Show all the lines in the data below that include the word "computer".

*** Begin section ***

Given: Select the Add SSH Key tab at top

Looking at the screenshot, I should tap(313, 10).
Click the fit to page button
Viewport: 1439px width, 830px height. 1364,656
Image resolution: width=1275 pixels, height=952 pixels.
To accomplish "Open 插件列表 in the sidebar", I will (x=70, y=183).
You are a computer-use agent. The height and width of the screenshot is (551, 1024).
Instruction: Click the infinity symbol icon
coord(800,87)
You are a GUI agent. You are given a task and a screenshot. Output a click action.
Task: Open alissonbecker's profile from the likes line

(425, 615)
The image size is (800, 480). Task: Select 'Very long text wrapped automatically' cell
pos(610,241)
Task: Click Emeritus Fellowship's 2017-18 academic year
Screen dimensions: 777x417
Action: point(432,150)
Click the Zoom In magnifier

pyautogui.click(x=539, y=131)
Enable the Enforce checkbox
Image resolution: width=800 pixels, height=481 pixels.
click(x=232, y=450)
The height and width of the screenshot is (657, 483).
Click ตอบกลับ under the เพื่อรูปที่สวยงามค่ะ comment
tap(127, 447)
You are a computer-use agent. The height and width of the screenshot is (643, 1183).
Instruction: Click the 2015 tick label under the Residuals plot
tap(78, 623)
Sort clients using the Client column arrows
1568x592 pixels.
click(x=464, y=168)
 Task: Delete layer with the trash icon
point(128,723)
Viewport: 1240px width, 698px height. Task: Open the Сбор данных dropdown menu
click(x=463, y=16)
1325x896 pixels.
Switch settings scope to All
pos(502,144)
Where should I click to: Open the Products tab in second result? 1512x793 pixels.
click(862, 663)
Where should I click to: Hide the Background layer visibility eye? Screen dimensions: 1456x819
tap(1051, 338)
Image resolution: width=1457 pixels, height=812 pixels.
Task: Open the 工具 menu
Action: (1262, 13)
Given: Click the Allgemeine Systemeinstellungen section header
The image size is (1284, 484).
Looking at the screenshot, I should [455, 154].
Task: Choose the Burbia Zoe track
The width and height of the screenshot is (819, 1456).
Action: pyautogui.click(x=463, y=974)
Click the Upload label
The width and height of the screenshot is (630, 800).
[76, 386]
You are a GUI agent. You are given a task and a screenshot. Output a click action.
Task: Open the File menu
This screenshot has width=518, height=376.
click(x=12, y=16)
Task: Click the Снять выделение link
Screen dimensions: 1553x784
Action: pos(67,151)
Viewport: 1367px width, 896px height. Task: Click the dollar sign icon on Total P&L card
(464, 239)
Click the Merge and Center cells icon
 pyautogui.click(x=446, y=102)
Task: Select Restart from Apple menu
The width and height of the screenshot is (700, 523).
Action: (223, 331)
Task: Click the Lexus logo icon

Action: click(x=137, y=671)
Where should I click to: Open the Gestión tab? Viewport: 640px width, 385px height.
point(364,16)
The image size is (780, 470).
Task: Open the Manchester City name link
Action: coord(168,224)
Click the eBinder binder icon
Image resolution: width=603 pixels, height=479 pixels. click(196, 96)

*** End section ***

Final answer:
You are a computer-use agent. The height and width of the screenshot is (551, 1024).
You are a computer-use agent. The height and width of the screenshot is (643, 1183).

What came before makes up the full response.